In-Depth Notes on 'We Have Always Lived in the Castle'
Mary Katherine Blackwood
Introduction
Character: Mary Katherine Blackwood, 18 years old.
Lives with her sister Constance; whole family is deceased.
Persona & Preferences
Wishes she were a werewolf due to the same length of her middle fingers.
Dislikes washing, dogs, noise; enjoys Constance’s company and reading about death.
Events in their life seem contrasted between ordinary and macabre.
The Blackwood household is depicted as both orderly and eerie, showing their isolation from a hostile village.
Family and Home Dynamics
Home Description
Describes tidiness: books and belongings never moved out of place, indicating a rigid adherence to tradition and routine.
Reflects on the history of their possessions rooted in the Blackwood family, emphasizing stability in what is otherwise a tumultuous life.
Introduces the home as feeling almost trapped in time, with an unsettling sense of decay under the surface.
Routine and Isolation
Weekly trips to the village for supplies; Constance never leaves the garden and Uncle Julian cannot assist.
Mary Katherine’s trips result in anxiety and paranoia about the village's disdain for them.
Library visits serve as a reminder of their position in the world, with books representing both knowledge and a desire for escape.
Villagers and Perceptions
Villagers’ Perspective
Describes the villagers' animosity towards the Blackwoods; sees them as grotesque and unfriendly.
Villagers maintain their façade of friendliness, masking deeper contempt and jealousy.
The Blackwoods possess wealth, which amplifies village resentment, leading to an aura of hostility toward Mary Katherine and Constance.
Interactions in the Village
Reflections during shopping reveal Mary Katherine's sense of being watched and judged by villagers.
Describes a sense of game-playing in interactions with villagers, reflecting her desire for control and normalcy amidst fear.
Portrays grocery shopping as a battlefield, where every interaction seems loaded with contempt.
Daily Life and Mental Landscape
Shopping Routine
Mary Katherine carefully curates her shopping list, avoiding interactions while feeling acutely aware of the villagers' scrutiny.
Experiences anxiety at the grocery store; items serve as metaphors for their lives (e.g., chicken and lamb as reminders of normality).
Psychological State
Grapples between wanting to care and harboring hatred towards villagers; expresses violent wishes against them.
Shows distress at the idea of being perceived as weak or afraid, leading to a façade of stability.
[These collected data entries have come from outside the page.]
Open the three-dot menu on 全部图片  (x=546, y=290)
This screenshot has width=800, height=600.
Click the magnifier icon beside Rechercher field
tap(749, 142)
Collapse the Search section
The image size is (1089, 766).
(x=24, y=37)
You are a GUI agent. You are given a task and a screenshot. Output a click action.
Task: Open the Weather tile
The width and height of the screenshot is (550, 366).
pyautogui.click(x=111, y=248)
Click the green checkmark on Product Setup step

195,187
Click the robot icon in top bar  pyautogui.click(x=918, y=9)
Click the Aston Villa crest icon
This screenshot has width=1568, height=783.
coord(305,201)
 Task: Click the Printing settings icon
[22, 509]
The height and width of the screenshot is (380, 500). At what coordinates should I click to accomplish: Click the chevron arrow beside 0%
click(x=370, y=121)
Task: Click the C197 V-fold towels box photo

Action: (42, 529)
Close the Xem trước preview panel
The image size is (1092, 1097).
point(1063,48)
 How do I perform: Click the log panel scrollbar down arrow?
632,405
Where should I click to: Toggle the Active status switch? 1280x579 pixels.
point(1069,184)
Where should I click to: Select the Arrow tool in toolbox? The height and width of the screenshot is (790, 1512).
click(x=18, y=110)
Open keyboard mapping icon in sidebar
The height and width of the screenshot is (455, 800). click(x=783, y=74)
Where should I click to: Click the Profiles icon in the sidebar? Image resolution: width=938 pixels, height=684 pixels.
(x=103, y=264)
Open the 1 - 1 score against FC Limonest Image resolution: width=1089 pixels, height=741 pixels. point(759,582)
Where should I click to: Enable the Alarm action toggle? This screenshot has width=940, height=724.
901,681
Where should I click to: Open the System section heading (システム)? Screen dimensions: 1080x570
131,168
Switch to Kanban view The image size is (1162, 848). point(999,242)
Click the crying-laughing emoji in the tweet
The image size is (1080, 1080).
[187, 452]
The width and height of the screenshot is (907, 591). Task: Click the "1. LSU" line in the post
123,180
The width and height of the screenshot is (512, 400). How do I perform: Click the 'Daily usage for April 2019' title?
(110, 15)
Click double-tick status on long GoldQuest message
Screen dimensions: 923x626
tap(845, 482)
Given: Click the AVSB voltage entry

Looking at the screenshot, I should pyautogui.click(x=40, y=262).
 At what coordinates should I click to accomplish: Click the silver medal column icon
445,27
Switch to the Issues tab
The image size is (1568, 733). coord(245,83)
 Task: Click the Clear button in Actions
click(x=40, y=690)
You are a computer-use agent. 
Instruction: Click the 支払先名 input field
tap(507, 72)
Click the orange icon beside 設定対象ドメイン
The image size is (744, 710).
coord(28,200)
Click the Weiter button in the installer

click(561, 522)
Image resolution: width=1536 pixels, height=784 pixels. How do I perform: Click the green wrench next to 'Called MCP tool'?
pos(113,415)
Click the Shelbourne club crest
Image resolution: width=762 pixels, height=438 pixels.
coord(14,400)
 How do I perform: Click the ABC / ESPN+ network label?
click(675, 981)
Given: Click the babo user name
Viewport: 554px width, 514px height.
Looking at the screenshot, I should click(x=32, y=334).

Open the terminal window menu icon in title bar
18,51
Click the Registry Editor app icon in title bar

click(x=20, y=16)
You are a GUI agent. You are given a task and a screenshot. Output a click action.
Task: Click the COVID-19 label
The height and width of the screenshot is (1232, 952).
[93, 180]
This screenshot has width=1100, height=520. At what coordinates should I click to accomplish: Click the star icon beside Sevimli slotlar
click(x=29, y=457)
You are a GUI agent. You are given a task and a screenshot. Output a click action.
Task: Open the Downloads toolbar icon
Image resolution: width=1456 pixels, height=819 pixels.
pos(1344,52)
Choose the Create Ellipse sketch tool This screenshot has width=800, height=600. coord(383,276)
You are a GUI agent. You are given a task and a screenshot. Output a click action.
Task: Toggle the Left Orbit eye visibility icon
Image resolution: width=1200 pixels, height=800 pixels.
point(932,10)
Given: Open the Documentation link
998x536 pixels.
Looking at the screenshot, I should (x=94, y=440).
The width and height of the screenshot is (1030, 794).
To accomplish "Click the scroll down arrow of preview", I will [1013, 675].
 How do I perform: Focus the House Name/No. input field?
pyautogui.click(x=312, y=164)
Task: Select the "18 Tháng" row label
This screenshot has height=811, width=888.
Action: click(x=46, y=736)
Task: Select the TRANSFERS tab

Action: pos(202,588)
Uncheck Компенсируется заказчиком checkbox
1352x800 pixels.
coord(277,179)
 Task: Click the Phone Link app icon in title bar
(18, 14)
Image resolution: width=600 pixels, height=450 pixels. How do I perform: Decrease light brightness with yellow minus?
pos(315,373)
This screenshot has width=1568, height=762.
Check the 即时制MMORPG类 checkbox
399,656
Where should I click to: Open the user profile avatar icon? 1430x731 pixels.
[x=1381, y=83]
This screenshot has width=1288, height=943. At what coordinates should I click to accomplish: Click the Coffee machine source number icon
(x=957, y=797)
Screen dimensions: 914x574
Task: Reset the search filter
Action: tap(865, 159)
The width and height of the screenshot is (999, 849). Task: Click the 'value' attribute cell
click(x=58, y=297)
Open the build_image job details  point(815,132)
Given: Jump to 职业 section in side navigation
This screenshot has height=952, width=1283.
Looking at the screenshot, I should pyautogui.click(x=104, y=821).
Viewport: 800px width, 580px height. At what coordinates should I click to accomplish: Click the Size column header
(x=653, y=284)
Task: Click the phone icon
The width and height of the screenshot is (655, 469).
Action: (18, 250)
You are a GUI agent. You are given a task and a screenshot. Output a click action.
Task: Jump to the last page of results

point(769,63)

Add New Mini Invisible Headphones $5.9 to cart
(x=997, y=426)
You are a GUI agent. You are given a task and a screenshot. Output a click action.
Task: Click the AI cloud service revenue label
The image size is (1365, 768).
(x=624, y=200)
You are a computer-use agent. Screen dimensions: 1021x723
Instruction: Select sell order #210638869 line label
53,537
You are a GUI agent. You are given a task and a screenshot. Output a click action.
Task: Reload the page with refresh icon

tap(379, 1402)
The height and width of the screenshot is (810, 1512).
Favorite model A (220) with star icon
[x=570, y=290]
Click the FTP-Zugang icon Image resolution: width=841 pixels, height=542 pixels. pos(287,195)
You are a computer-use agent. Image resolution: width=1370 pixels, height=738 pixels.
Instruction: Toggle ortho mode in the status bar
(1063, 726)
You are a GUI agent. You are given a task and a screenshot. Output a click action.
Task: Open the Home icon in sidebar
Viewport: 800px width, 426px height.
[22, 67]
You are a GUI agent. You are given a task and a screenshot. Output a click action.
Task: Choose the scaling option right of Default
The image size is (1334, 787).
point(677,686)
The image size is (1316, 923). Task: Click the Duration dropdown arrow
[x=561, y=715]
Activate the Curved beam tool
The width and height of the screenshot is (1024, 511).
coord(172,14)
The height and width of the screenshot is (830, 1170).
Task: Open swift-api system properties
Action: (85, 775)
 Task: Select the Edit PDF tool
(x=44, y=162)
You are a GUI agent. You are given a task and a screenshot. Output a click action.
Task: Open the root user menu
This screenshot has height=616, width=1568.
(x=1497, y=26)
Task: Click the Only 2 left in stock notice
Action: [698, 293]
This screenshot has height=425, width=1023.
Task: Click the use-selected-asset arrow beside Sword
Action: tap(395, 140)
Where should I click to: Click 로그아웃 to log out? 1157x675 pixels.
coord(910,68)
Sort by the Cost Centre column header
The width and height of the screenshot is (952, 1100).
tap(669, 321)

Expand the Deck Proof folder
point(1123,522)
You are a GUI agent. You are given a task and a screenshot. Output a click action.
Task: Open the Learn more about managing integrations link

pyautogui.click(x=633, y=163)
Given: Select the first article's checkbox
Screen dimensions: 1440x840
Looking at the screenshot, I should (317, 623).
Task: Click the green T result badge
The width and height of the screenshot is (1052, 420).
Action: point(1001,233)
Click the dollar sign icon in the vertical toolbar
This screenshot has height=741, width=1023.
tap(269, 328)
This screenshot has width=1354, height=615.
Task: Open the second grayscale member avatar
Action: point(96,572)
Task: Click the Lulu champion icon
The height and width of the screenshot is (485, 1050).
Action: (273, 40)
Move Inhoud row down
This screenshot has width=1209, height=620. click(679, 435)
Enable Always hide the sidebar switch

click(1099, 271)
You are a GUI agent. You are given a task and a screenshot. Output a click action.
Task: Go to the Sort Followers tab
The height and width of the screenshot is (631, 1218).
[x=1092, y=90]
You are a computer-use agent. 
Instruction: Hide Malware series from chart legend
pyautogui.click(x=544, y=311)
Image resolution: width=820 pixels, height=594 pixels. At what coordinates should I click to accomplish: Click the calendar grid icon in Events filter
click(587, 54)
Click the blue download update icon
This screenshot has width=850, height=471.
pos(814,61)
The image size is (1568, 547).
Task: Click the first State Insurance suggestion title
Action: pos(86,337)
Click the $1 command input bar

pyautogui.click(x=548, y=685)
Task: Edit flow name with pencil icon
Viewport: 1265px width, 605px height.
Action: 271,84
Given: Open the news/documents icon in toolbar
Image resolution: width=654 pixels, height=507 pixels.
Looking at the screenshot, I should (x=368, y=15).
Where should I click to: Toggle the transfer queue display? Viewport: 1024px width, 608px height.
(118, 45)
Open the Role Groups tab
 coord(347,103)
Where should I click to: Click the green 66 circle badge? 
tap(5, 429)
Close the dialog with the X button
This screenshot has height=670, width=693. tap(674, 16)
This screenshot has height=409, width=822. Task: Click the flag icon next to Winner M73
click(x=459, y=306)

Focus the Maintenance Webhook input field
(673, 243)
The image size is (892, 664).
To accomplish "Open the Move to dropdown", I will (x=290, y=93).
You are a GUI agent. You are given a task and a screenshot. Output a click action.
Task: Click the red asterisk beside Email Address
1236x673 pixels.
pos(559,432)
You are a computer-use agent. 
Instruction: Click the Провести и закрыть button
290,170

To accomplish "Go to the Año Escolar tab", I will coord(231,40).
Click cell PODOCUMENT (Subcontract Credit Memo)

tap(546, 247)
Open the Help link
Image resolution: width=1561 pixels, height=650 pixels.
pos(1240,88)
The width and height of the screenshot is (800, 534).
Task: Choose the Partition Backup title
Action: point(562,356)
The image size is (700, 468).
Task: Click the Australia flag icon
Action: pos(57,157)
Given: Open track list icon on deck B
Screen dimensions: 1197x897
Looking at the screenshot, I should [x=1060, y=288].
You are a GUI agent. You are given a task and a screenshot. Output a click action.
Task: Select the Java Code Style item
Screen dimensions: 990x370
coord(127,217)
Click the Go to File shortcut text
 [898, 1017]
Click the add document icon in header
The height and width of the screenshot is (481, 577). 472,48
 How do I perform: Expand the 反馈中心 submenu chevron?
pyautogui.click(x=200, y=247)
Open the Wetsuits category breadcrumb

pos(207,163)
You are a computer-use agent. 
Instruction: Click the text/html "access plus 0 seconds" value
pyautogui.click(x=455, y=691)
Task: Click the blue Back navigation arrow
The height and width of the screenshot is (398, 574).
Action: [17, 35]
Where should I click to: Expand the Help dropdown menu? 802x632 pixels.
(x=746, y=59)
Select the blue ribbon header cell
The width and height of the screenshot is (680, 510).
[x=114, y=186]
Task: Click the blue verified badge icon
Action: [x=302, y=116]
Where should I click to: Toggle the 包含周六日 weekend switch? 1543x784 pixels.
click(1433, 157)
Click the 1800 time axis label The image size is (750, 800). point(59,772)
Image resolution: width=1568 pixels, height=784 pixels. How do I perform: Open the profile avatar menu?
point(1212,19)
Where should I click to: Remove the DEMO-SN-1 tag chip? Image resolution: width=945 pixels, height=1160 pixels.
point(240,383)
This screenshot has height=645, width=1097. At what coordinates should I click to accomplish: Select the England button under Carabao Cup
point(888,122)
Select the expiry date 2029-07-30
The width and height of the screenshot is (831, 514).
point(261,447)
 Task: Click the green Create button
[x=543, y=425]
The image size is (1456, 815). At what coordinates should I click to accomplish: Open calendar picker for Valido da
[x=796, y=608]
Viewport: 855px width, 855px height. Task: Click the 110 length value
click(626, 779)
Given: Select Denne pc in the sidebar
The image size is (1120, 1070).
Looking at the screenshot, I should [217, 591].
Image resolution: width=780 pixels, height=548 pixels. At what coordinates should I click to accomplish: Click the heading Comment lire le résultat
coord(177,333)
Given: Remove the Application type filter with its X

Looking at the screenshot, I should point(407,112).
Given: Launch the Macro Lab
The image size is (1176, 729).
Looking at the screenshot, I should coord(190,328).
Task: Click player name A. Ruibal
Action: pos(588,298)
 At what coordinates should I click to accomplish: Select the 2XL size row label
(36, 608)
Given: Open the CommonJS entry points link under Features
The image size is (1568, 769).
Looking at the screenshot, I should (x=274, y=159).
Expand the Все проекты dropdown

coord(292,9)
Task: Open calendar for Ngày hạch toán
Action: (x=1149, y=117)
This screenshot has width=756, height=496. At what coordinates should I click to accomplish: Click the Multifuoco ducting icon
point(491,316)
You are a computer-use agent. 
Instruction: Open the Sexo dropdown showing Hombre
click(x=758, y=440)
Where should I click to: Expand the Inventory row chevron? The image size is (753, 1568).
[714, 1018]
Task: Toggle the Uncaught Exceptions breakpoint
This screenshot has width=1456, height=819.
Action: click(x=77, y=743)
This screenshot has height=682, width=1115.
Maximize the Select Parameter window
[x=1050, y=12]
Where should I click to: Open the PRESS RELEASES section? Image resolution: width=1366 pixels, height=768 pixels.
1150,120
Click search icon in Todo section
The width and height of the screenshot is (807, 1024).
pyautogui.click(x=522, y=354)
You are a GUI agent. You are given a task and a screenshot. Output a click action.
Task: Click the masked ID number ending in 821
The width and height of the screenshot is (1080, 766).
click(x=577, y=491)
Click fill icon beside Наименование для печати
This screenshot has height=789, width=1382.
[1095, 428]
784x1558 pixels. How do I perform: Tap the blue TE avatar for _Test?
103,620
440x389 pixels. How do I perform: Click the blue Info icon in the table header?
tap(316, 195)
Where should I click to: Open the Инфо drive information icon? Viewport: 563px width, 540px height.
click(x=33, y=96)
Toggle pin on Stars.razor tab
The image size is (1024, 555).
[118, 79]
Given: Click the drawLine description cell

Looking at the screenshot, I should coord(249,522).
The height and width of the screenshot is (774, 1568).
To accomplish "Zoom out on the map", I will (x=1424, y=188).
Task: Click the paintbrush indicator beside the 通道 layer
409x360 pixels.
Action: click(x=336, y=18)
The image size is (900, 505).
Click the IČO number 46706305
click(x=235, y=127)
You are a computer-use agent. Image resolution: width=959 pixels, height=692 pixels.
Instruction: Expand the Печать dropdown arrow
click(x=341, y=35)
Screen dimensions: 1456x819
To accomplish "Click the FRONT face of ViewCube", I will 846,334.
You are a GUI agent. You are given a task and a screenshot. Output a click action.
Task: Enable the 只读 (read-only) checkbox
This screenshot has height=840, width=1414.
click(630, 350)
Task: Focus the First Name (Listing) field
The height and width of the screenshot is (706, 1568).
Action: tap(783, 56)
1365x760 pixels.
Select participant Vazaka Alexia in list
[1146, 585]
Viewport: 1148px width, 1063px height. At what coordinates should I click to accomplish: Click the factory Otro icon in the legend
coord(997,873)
Repeatedly daydreams about a life devoid of village interaction, emphasizing her desire for escape and detachment from reality.
Tension and Conflict
Local Gossip
Encounters with Jim Donell become focal points of tension; he directly engages with her, stirring feelings of vulnerability.
Relies on mental illustrations of her home as her emotional safe haven against village life’s chaos.
Closing Thoughts
The concluding moments juxtapose her thoughts on the villagers with her estrangement, revealing her fractured psyche and intense desire for solitude.
Round structure of the narrative reinforces the cyclical nature of her life—tied to both the family legacy and the entrapment within the village.
Summary of Themes
Isolation vs Community
Explores themes of isolation and the fear of the outside world versus the comfort of self-imposed exile.
Dependency on familial bonds as both a source of strength and entrapment.
Identity and Agency
Shows Mary Katherine struggling with self-identity in a world full of judgment, reflecting deeper existential themes of belonging and acceptance.
Cycle of Hatred and Fear
Highlights the cyclical nature of violence, perceptions of evil, and societal rejection, emphasizing Mary Katherine’s constant inner turmoil.
The notes provide a detailed understanding of Mary Katherine's character, her family's background, her life in the Blackwood house, the villagers' hostility, and the overarching psychological themes in the text. They encapsulate her day-to-day struggles and existence in a world that feels alien and hostile.